__Work order A__
According to the text on biologics for psoriasis, why should a person talk to a doctor about which biologic is right for them? Answer in one to three sentences.
__Work order B__
Carry on the text on biologics for psoriasis from the point where it stops.

__Text for analysis__

Some biologics target cytokines produced by Th17 cells, which can also cause psoriasis. These cells stimulate secretion of IL-17 cytokines. Biologics can stop these inflammatory cells and reduce the onset of psoriatic arthritis. (This type of arthritis can develop in people with psoriasis.)

There are currently 11 biologics for psoriasis:

  • secukinumab (Cosentyx)
  • etanercept (Enbrel)
  • adalimumab (Humira)
  • infliximab (Remicade)
  • brodalumab (Siliq)
  • ustekinumab (Stelara)
  • ixekizumab (Taltz)
  • guselkumab (Tremfya)
  • certolizumab (Cimzia)
  • tildrakizumab (Ilumya)
  • risankizumab (Skyrizi)

The National Psoriasis Foundation provides more details and updates on these biologics.

These biologics target different cytokines and inflammatory mediators, so talk to your doctor about which biologic is right for you. Research on developing other biologics for psoriasis is ongoing.

The use of a single drug or a single therapy method may not work for everyone with psoriasis. If single drugs aren’t working for you, or aren’t working as well as they once did, it may be time to consider combining biologics with other treatments for psoriasis.

There are three main benefits of using a combination approach:

  • It can decrease the possibility of reaching toxic levels with a single drug.
  • The individual drugs can be prescribed at a lower dose.
  • A combination approach can be more successful than a single treatment option.

__Data under study__
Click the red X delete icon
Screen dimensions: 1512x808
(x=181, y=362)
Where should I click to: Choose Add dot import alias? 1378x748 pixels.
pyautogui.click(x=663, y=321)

__Reply A__
A person should talk to a doctor because the biologics for psoriasis target different cytokines and inflammatory mediators.

__Reply B__
Research from 2014 showed that those taking a biologic, or a biologic along with another form of treatment, are generally more satisfied than those taking topical therapies or acitrecin (Soriatane) alone.

Methotrexate is a kind of medication called an antimetabolite or disease modifying drug (DMARD). It’s typically used to treat cancer by slowing down cancer cell growth.

Methotrexate is also used to treat psoriasis and other autoimmune conditions like rheumatoid arthritis because it slows down the immune system as a whole.

In comparison, biologics treat psoriasis and other autoimmune conditions by slowing down or blocking parts of the immune system. They do this by targeting the components of the inflammatory process.

A study compared treatment with methotrexate and a biologic drug for rheumatoid arthritis. Researchers found that individuals treated with biologics had fewer disease symptoms than those treated with methotrexate.

More research is needed to find out if biologics for psoriasis have the same effects.

There are different kinds of psoriasis. You may have one type or more than one type of psoriasis. Different biologics may be used to treat the different types.

For example, scalp psoriasis may be best treated with the following biologics:

  • ustekinumab (Stelara)
  • infliximab (Remicade)
  • adalimumab (Humira)
  • etanercept (Enbrel)

Guttate psoriasis causes small red spots on the skin. It can begin in childhood. Medical research found that treatment with the biologic ustekinumab (Stelara) showed good results.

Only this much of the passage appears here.